#### Data shown:

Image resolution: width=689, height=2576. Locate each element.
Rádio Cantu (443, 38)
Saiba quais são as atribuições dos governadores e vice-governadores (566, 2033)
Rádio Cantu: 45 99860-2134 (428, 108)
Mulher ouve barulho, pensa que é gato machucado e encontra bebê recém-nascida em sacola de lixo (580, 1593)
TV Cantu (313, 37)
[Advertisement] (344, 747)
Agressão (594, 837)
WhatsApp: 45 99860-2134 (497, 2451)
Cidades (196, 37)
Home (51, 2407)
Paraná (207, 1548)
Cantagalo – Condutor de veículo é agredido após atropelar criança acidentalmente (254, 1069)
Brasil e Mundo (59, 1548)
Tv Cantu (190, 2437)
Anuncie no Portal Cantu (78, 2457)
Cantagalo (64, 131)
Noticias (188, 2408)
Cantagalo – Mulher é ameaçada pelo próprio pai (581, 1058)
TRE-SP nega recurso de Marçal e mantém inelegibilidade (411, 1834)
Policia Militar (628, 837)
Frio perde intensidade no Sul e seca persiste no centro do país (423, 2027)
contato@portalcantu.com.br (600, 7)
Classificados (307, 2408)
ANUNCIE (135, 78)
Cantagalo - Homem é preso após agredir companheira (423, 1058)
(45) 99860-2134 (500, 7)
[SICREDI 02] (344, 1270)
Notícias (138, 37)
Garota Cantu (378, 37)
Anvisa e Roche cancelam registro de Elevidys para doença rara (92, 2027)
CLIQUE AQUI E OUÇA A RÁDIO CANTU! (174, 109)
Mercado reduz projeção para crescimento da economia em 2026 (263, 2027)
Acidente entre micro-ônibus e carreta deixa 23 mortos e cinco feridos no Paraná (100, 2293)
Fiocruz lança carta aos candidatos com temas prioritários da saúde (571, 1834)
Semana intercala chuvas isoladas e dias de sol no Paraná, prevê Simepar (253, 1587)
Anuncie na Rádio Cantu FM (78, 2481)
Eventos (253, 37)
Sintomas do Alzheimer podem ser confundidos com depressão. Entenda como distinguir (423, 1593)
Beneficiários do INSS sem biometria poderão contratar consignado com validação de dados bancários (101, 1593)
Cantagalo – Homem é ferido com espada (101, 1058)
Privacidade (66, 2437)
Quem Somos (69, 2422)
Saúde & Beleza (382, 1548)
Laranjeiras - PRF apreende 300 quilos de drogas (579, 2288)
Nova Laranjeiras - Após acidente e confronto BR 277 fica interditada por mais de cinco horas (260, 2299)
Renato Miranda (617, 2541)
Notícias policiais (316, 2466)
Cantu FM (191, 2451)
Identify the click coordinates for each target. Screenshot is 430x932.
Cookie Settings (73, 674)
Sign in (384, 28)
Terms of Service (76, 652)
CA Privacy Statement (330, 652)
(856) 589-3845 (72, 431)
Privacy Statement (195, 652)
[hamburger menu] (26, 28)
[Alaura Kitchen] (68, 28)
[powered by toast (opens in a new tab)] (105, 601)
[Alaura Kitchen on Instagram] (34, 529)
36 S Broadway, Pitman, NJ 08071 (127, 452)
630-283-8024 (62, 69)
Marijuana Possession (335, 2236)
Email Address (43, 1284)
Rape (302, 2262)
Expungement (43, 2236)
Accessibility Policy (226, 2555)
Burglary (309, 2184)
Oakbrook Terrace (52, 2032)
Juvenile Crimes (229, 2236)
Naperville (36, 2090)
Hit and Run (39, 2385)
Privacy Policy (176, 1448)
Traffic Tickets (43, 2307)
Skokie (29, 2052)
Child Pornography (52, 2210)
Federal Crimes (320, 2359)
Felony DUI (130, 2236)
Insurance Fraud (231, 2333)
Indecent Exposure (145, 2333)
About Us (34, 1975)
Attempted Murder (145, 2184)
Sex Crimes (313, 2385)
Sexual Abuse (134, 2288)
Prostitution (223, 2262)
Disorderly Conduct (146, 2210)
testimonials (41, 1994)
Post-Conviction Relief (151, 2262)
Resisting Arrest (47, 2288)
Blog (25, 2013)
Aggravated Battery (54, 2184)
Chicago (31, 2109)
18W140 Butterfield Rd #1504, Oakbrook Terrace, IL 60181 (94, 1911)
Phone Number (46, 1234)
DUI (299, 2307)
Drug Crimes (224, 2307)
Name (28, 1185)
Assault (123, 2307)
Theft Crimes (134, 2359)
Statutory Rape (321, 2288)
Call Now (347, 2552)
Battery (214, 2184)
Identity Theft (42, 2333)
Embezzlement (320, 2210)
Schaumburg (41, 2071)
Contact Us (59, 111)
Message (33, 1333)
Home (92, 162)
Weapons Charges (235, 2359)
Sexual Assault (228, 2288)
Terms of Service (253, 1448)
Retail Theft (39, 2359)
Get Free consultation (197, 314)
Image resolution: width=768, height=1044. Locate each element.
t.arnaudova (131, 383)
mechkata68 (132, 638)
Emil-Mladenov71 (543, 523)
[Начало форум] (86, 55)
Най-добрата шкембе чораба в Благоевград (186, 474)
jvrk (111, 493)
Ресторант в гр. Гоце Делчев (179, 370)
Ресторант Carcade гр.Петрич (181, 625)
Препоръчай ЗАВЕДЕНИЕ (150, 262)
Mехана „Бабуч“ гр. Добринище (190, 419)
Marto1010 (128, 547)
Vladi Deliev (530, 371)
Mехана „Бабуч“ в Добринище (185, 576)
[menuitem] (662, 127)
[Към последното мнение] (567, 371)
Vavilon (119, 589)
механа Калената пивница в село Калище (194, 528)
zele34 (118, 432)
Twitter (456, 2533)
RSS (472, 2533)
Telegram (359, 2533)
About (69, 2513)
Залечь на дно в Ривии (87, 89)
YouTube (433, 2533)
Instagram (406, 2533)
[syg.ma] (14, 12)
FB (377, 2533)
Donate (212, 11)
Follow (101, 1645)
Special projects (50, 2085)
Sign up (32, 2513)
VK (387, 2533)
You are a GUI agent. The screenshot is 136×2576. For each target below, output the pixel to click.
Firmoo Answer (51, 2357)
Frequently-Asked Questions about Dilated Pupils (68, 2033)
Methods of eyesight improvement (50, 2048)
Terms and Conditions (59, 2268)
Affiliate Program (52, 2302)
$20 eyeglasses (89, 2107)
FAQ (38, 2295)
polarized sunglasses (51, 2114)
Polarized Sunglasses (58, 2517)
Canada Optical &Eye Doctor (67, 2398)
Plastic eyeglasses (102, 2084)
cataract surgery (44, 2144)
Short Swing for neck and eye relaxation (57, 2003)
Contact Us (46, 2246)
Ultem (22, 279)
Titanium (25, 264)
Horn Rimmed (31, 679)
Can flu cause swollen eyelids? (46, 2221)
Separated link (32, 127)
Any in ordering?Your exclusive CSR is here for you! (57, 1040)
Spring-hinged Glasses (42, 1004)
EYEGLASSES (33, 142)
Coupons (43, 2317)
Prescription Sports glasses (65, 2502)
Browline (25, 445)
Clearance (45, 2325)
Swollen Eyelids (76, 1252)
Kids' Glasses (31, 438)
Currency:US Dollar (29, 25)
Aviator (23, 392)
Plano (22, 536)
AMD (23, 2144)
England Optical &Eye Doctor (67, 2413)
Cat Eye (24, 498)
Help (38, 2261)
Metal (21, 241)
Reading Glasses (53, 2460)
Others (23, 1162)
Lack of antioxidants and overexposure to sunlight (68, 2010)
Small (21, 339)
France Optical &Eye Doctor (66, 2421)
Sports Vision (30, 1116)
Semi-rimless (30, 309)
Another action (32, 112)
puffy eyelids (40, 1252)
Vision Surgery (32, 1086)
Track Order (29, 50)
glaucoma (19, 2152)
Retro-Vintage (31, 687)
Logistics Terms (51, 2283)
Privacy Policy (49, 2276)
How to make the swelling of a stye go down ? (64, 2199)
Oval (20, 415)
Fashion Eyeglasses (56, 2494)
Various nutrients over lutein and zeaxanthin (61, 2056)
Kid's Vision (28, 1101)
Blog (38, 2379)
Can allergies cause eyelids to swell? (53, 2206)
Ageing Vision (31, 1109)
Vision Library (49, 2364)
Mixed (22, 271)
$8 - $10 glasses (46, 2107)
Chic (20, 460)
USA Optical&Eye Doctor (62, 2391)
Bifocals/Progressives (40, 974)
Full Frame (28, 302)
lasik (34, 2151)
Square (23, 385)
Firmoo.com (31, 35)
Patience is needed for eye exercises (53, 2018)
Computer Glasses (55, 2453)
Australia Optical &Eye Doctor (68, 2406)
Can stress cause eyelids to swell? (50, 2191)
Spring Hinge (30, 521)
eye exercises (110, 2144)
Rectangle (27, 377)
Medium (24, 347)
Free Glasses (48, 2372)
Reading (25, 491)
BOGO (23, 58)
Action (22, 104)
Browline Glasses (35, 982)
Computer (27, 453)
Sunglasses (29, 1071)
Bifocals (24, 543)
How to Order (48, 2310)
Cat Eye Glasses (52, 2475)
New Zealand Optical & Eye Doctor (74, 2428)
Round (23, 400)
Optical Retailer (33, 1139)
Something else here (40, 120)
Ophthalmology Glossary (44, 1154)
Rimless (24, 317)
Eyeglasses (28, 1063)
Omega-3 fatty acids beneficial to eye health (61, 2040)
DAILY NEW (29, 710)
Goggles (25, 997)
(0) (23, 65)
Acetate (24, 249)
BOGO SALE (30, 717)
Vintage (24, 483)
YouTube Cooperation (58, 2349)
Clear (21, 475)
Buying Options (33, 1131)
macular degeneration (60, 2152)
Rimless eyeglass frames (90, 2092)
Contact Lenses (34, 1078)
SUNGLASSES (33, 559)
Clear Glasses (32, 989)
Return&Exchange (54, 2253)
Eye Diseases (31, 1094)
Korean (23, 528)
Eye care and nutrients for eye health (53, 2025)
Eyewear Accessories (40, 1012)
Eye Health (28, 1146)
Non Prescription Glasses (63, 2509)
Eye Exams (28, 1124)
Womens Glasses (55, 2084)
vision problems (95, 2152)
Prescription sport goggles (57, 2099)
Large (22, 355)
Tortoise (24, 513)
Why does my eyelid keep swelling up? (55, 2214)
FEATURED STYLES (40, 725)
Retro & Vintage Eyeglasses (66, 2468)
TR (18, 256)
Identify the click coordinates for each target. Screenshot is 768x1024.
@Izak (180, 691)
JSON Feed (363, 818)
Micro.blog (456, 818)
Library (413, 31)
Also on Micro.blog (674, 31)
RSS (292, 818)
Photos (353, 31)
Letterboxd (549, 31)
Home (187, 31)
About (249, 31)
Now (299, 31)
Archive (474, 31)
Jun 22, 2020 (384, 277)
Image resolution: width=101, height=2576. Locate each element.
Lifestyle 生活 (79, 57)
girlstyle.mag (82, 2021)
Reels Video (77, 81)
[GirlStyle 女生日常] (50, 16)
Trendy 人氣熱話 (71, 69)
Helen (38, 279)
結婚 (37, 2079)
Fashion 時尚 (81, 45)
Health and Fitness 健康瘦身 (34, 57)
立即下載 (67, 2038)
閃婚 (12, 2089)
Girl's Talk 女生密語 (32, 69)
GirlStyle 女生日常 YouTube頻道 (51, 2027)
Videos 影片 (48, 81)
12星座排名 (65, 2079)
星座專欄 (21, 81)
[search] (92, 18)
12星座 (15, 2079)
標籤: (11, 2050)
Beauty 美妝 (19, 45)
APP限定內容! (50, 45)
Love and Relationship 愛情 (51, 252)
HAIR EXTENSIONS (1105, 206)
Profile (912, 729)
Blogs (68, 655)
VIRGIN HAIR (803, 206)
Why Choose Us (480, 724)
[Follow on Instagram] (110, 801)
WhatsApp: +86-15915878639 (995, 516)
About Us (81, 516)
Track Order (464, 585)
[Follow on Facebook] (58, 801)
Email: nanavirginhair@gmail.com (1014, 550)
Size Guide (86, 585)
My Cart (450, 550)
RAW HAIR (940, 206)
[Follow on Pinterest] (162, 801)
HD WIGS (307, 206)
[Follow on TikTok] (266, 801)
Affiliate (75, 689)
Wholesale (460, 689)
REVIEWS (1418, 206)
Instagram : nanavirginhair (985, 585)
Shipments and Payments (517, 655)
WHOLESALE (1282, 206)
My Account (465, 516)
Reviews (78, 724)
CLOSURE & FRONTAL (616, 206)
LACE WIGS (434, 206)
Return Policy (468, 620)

#### Problem to solve:
Return only the part of the records above that opens with the line containing "Any in ordering?Your" and closes with the line containing "Help (38, 2261)", ends included.

#### Your response:
Any in ordering?Your exclusive CSR is here for you! (57, 1040)
Spring-hinged Glasses (42, 1004)
EYEGLASSES (33, 142)
Coupons (43, 2317)
Prescription Sports glasses (65, 2502)
Browline (25, 445)
Clearance (45, 2325)
Swollen Eyelids (76, 1252)
Kids' Glasses (31, 438)
Currency:US Dollar (29, 25)
Aviator (23, 392)
Plano (22, 536)
AMD (23, 2144)
England Optical &Eye Doctor (67, 2413)
Cat Eye (24, 498)
Help (38, 2261)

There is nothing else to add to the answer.